### TASK OBJECTIVE
Count the lines in the rows below that contain the string "Instruction", matching case exactly. Reply with the number alone.

### Element lookup records
>>>>

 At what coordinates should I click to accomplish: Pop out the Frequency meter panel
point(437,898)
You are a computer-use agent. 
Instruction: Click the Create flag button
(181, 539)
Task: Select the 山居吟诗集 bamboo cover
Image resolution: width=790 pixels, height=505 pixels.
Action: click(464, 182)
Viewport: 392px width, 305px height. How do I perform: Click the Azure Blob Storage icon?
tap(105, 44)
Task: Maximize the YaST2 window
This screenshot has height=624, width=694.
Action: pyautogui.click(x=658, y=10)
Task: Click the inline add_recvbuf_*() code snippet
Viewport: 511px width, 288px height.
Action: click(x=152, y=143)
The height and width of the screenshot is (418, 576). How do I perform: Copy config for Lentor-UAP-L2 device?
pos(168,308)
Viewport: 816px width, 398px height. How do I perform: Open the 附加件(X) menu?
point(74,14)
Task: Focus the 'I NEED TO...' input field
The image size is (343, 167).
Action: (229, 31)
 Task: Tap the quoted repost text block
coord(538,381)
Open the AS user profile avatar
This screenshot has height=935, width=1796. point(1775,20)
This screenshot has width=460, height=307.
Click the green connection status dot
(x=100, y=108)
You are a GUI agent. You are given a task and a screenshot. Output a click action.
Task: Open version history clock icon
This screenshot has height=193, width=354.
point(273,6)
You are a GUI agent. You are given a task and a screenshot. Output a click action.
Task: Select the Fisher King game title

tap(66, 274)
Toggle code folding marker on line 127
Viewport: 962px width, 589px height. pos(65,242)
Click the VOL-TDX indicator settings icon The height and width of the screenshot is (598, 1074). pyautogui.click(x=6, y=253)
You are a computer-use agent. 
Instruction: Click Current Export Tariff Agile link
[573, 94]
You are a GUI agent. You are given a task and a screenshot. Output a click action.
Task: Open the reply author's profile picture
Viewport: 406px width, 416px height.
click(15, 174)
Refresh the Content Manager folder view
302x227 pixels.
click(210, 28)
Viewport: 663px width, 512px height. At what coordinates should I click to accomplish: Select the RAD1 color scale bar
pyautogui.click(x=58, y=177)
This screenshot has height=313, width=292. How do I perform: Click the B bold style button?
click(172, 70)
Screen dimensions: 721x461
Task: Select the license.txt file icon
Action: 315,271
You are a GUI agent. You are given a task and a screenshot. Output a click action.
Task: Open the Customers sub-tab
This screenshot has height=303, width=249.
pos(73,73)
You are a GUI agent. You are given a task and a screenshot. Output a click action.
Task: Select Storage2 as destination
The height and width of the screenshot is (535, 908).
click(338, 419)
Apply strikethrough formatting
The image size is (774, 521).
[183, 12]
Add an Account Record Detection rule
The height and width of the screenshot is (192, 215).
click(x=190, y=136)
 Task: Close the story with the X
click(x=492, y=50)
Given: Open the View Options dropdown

<<<<

### THE RESULT
2